Document excerpt Start Marker
Acneiform eruptions, or acne mimicking eruptions, are a group of skin conditions characterized by small bumps resembling acne. Typically, these bumps are mostly of similar size. Some bumps may be bigger or contain fluid. Generally, blackheads and whiteheads are absent. It tends to appear suddenly, with the chest and back most frequently affected.

Causes include cosmetics, the application of greasy products, and some medicines. Repeated rubbing of skin and pressure are other triggers. The facial bumps of tuberous sclerosis can resemble acne. Any age can be affected.

== Signs and symptoms ==
Papules and pustules with no true comedones are mostly found on the trunk and back. Nodulocystic lesions are uncommon. In contrast to acne, these lesions can appear anywhere on the body, not just on the face. When the cause is a drug eruption, the individual will usually specify that the lesions go away once the medication is stopped.

== Causes ==
Infections, changes in hormones or metabolism, genetic disorders, drug reactions, chemical contact, friction, and pressure can all cause acne-like eruptions.

In general, drugs that cause acneiform eruptions can aggravate or cause the reappearance of pre-existing acne. The most common type of drug-induced acne is steroid acne. It is seen as a side effect of glucocorticosteroid treatment and also after steroid inhalation. It almost always happens a few weeks after starting the therapy.

Acneiform eruptions can also be caused by other hormones. Corticotropin can cause papules, but only after prolonged exposure. Acneiform eruptions can also occur when natural androgens, such as testosterone, are used in overly tall boys, or when synthetic androgens, such as danazol, are used.

Certain anticonvulsant medications can also aggravate pre-existing acne or trigger acneiform eruptions following a few weeks. This is a side effect of hydantoins, trimethadione, primidone, and phenobarbital. Dantrolene is a hydantoin derivative that can aggravate acne or cause acneiform eruptions.

A number of psychopharmacological drugs have been linked to acneiform eruptions. This effect is seen with phenothiazines, diazepam, and chloral hydrate, but particularly with lithium carbonate.

== Diagnosis ==
Acneiform eruptions differentiate themselves from acne vulgaris by a history of sudden onset, a monomorphic morphology, eruption development at any age, affecting the trunk more frequently than the face, not always affecting sebaceous areas of the body, and the rarity of cyst formation. In most cases, the diagnosis is made clinically, but if there is any doubt, a biopsy or culture of any discharge may be obtained. Another method for making a diagnosis is to withdraw the suspected medication.
Document excerpt End Marker
Supplied records Start Marker
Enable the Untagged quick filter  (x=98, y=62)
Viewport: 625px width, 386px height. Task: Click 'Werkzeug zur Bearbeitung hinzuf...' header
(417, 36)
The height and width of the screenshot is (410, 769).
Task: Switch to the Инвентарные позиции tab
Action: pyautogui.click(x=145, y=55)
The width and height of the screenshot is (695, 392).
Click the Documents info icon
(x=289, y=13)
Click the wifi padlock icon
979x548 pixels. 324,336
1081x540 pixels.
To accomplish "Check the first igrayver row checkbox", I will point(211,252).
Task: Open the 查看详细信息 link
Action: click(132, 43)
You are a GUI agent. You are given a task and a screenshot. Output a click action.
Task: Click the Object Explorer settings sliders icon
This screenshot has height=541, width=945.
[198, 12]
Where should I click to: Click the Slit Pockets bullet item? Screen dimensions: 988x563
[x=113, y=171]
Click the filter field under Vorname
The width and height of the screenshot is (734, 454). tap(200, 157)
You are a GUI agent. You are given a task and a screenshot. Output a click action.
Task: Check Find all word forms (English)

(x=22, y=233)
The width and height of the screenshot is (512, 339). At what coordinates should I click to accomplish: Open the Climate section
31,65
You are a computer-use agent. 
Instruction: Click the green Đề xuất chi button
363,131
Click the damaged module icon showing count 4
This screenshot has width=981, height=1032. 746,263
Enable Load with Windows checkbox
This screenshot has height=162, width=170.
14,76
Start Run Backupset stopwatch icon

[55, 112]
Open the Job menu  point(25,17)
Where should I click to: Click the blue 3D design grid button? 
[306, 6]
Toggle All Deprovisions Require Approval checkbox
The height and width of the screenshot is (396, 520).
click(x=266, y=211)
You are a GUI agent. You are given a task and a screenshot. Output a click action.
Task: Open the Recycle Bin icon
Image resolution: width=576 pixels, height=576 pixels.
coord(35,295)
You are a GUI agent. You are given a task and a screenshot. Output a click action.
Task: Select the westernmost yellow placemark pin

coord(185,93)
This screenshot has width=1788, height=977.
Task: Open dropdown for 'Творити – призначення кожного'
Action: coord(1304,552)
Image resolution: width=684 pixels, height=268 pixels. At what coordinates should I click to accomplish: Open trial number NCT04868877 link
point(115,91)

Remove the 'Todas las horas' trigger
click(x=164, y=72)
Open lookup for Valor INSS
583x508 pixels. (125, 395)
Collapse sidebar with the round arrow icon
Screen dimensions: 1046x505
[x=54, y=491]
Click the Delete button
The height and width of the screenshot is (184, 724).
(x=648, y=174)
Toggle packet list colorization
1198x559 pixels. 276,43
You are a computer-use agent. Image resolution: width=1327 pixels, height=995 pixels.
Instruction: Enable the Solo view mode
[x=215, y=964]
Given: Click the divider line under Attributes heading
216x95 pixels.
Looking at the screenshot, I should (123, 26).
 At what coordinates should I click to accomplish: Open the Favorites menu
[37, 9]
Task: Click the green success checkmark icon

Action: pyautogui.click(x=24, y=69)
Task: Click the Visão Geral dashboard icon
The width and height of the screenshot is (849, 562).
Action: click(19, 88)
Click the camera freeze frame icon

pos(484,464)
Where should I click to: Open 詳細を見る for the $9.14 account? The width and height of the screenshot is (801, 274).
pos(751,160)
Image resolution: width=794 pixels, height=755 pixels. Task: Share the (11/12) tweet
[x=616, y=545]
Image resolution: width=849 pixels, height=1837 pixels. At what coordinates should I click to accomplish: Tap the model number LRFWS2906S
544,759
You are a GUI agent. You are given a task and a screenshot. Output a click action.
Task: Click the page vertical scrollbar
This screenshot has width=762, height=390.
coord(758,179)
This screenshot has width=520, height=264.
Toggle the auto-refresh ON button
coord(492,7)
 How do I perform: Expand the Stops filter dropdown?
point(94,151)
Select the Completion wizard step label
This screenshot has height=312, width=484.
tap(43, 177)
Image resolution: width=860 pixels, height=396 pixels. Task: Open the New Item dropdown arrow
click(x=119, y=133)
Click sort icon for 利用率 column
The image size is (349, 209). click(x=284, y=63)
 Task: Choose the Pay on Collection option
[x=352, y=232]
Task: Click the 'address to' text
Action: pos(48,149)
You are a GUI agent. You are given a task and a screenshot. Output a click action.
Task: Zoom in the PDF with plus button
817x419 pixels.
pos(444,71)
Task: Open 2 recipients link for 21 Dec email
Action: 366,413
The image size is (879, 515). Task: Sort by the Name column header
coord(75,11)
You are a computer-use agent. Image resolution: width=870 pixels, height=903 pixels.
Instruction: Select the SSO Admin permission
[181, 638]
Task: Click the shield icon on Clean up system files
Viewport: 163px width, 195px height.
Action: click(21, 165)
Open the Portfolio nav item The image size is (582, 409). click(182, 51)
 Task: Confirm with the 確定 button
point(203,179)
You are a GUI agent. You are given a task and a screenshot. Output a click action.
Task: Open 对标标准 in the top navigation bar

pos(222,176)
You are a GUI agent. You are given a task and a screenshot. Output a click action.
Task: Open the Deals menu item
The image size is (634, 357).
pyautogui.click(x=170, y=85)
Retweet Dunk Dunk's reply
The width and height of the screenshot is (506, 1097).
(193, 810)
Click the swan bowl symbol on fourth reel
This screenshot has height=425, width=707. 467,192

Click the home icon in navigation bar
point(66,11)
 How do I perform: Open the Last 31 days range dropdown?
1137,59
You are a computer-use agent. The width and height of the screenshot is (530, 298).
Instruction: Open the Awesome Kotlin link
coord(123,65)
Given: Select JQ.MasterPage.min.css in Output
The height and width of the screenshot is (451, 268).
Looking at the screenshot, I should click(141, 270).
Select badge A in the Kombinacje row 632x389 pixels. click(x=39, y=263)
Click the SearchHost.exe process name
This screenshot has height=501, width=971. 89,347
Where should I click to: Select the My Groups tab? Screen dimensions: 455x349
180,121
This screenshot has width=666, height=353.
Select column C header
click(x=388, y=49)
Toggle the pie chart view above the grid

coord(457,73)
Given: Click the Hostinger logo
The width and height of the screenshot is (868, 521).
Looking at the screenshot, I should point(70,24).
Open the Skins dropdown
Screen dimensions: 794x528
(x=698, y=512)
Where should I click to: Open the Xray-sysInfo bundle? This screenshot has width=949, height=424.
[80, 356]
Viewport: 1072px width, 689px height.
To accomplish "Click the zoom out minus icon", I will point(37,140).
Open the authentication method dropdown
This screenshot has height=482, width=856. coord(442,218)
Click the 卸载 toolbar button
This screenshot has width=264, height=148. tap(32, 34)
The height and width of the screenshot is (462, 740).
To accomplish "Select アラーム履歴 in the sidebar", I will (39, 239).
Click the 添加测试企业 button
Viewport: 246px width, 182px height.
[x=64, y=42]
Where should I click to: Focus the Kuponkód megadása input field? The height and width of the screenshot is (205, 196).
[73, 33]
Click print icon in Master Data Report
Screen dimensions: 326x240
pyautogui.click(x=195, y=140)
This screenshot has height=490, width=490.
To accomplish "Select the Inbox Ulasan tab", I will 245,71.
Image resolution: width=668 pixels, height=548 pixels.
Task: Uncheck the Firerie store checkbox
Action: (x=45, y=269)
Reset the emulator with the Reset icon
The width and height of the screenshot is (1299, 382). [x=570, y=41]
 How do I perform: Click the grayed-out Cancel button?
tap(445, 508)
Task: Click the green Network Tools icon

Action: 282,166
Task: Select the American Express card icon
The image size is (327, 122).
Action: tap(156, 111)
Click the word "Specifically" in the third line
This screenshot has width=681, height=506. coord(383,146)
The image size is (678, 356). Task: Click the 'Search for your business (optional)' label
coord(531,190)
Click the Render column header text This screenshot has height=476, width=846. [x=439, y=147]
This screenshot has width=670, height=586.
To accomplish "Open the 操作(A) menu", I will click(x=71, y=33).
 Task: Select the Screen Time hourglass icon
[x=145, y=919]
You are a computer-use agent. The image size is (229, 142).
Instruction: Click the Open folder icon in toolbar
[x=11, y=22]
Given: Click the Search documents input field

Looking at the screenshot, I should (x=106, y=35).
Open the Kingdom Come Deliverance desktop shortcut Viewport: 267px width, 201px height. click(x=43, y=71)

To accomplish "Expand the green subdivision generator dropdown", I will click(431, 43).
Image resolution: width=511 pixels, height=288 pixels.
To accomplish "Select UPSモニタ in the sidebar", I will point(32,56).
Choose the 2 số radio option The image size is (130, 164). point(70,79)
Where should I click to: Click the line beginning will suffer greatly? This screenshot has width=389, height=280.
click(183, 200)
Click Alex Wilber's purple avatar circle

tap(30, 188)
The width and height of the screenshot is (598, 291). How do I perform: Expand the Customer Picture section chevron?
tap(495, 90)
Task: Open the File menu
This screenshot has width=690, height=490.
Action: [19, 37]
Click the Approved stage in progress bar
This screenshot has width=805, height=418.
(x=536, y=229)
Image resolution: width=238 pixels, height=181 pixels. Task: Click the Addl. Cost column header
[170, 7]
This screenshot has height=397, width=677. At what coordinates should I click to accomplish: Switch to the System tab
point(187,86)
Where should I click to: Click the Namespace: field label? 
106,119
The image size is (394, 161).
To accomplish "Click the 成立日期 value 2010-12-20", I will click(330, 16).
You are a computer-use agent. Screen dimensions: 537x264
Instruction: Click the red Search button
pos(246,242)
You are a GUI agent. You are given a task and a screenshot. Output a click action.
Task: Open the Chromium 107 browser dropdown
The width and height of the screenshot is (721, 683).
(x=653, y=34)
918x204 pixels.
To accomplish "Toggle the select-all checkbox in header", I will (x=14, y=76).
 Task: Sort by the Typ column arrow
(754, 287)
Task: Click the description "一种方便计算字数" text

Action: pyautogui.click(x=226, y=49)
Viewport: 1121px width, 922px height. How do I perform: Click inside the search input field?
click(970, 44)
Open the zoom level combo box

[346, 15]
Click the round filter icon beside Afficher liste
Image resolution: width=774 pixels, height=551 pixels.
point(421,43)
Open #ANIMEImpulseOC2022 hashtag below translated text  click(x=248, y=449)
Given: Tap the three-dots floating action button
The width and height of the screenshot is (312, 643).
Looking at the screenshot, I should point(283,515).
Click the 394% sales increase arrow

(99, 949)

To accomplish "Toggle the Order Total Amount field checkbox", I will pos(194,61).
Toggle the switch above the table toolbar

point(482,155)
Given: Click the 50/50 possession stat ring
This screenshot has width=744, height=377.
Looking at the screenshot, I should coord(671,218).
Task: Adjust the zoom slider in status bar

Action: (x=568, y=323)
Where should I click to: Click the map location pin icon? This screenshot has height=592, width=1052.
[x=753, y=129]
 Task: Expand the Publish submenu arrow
Supplied records End Marker
Required work:
Decide whether each of these statements agrees with the article on acneiform eruptions, answering yes or no and quoting the words that decide it. 1. Steroid acne is the most common type of drug-induced acne. 2. Corticotropin can cause papules soon after a person is first exposed to it. 3. Blackheads and whiteheads are usually present in acneiform eruptions.

Response for this exercise:
1. Yes: "The most common type of drug-induced acne is steroid acne."
2. No: "Corticotropin can cause papules, but only after prolonged exposure."
3. No: "Generally, blackheads and whiteheads are absent."